Take the records below and print them verbatim up to and including the line that carries "Screen dimensions: 1387x868".

(Saved entries)
- - -

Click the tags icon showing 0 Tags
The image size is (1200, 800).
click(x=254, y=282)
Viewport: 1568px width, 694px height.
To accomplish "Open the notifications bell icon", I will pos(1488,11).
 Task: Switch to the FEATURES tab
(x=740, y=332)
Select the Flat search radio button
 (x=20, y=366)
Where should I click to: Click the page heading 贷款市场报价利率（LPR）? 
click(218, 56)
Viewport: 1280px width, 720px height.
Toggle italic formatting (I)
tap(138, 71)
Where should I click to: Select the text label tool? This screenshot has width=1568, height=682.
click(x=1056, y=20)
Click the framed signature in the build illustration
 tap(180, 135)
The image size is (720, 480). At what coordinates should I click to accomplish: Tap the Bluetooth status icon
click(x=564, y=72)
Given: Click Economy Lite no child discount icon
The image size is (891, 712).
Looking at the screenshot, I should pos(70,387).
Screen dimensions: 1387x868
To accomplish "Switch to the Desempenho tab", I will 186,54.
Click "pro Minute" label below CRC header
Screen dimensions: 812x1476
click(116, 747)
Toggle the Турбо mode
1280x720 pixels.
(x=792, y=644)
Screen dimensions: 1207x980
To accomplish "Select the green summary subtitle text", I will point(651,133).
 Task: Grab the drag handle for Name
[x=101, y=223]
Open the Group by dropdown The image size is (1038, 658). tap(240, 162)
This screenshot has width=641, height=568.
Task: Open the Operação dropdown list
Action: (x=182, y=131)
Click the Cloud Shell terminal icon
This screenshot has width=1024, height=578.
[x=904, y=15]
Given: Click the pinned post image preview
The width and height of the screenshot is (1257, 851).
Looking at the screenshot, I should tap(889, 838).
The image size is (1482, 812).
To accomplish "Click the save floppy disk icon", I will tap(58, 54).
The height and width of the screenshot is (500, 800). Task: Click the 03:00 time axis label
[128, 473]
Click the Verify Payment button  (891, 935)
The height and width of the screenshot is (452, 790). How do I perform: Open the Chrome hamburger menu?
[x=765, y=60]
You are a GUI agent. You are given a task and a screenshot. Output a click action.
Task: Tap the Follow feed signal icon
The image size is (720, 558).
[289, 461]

- - -

- [Answer below]
Click the tags icon showing 0 Tags
The image size is (1200, 800).
click(x=254, y=282)
Viewport: 1568px width, 694px height.
To accomplish "Open the notifications bell icon", I will pos(1488,11).
 Task: Switch to the FEATURES tab
(x=740, y=332)
Select the Flat search radio button
 (x=20, y=366)
Where should I click to: Click the page heading 贷款市场报价利率（LPR）? 
click(218, 56)
Viewport: 1280px width, 720px height.
Toggle italic formatting (I)
tap(138, 71)
Where should I click to: Select the text label tool? This screenshot has width=1568, height=682.
click(x=1056, y=20)
Click the framed signature in the build illustration
 tap(180, 135)
The image size is (720, 480). At what coordinates should I click to accomplish: Tap the Bluetooth status icon
click(x=564, y=72)
Given: Click Economy Lite no child discount icon
The image size is (891, 712).
Looking at the screenshot, I should pos(70,387).
Screen dimensions: 1387x868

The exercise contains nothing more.